Hey all. I finally have a question of my own that I can't find an answer for, or at least not to my satisfaction.

First - I put in a paver patio to connect my walkout under a deck to a shed approximately 30 feet away. my poor foresight planning didn't look at the finished height at the deck stairs. The patio ended up 12 inches below the last stair/step. While excavating, I noticed that the stringers are landed on top of a 2x on top of dirt, apparently the stringers aren't treated because the ground contact has it softened a bit at the bottom. I'm thinking of replacing the stringers and any non-pt wood, a lot of the wood is painted and peeling.
In an effort to continue on my project, I put a paver step to fill in the 12" gap. Looks great, but the stringers are still landed on dirt and will get worse as time passes. What should I do for the landing? Pour sonotube footings 42" below grade or can I get away with some gravel and 4" thick slab to land the stringers on? I'm not sure how the stairs are connected to the decking yet, will look into that today, I'm assuming it's more of a hinged connection since the stairs would heave with frost whilst the deck is on concrete footings.
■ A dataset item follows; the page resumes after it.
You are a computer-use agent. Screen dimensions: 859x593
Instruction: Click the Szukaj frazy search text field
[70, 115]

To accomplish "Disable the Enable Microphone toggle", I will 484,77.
Second - rotted stringers have made the railing wobbly. I plan on replacing the stringers, and any painted wood with PT wood. Can the post at the end of the stairs go into the ground? Or on the ground, on landing pad, or above ground?
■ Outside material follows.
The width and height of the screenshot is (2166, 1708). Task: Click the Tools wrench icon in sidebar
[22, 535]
Third - One of the 8 deck posts on the headers furthest away from the house is leaning away from the house. I measured it with a digital angle finder and it came out to be 5 degrees from vertical at the top where it connects to the headers. Is this cause for concern? I bought the house a couple years ago and noticed this leaning post a few months after moving in but never thought anything of it. The inspector didn't say anything about it either so it must be fine?

Thanks in advance!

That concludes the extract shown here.